Friday, March 6, 2009

R-J Comments Run Amok

The comments section for articles on the Review-Journal's website offers this disclaimer:

"The following comments are provided by readers and are the sole responsiblity of the authors. The reviewjournal.com does not review comments before publication nor guarantee their accuracy. By publishing a comment here you agree to abide by the comment policy. If you see a comment that violates the policy, please notify the web editor.

Some comments may not display immediately due to an automatic filter. These comments will be reviewed within 48 hours. Please do not submit a comment more than once."

I wonder how that disclaimer would hold up in court if the executive at the Treasure Island decided to sue for this:


It may be too small to read here (click on the image to make it bigger) and I've blurried out the job and identity of the TI exec referenced here, but it's an anonymous and lewd allegation that his girlfriend is having an affair. It's at the bottom of a piece about MGM Mirage's CityCenter financing issues. I'm not providing the direct link here.

Most newspaper websites DO review comments before they post them. And the R-J does so for comments to its blogs, at least. I know this because readers of this blog have complained about trying to post comments to Sherm Frederick's or Tom Mitchell's blogs and having them never appear. Someone must've dumped those.

If you provide a public forum, you screen comments intermittently and someone posts something libelous such as what's been sitting on the R-J site for nearly three hours now, is the site legally responsible? I would think so.

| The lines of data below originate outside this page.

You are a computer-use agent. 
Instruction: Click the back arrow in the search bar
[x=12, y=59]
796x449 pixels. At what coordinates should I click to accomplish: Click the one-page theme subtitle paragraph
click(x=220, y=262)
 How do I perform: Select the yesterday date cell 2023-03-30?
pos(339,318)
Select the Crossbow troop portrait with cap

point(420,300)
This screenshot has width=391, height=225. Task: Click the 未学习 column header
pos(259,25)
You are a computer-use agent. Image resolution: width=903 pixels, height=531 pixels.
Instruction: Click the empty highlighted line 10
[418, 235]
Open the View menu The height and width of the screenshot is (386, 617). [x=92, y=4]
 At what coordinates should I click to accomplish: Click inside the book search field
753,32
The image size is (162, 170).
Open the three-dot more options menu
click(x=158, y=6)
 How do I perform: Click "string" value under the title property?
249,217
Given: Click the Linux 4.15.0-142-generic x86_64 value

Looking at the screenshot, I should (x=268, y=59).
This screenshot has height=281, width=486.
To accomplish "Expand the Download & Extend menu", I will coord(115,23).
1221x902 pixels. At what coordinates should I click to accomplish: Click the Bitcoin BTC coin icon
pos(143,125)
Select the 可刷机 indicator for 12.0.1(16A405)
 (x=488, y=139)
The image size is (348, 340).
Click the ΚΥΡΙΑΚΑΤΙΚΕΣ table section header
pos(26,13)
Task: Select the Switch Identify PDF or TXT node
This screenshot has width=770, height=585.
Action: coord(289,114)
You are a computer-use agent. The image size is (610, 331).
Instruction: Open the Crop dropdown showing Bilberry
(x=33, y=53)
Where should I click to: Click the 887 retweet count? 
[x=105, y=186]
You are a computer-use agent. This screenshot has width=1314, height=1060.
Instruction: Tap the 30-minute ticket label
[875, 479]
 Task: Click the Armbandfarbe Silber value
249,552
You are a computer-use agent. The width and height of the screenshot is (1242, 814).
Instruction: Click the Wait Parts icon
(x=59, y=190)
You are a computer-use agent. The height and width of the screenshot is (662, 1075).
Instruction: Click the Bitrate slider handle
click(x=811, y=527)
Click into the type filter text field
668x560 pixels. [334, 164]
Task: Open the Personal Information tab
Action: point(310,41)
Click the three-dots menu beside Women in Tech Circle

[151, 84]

But what do I know? The LVRJ.Com folks clearly have minds brighter than mine.

3 comments:

Ryan Jerz said...

I believe at least one state court, and possibly a federal court has ruled that anonymous comments like this are allowed. The trouble is that it could very well be true, making it not libelous. In the name of decency, it should be removed, but you should be careful what you ask of newspapers. The tendency is hardly ever to take a reasoned approach and monitor all comments, especially in light of current economic situations, but instead is to simply turn them off. That's much worse than one possibly libelous comment.

Anonymous said...

Since the lead photo is reportedly of the Cosmo, and captioned as part of CityCenter, and the description about MGM continuing as a "going concern" is confusing, at best, I think this is the R-Js defense. "We are so incompetent, we can't be expected to catch comment errors. Hell, we can't even catch our own!"
Jeff in OKC

Anonymous said...

Seems like they would be better off not screening any comments at all than letting these types through.

That seems like implicit approval vs. them being able to claim it's an anonymous public forum.

And yes, as I commented on the RJ site, not sure Stutz understood what 'going concern' means - seems like he has it backwards.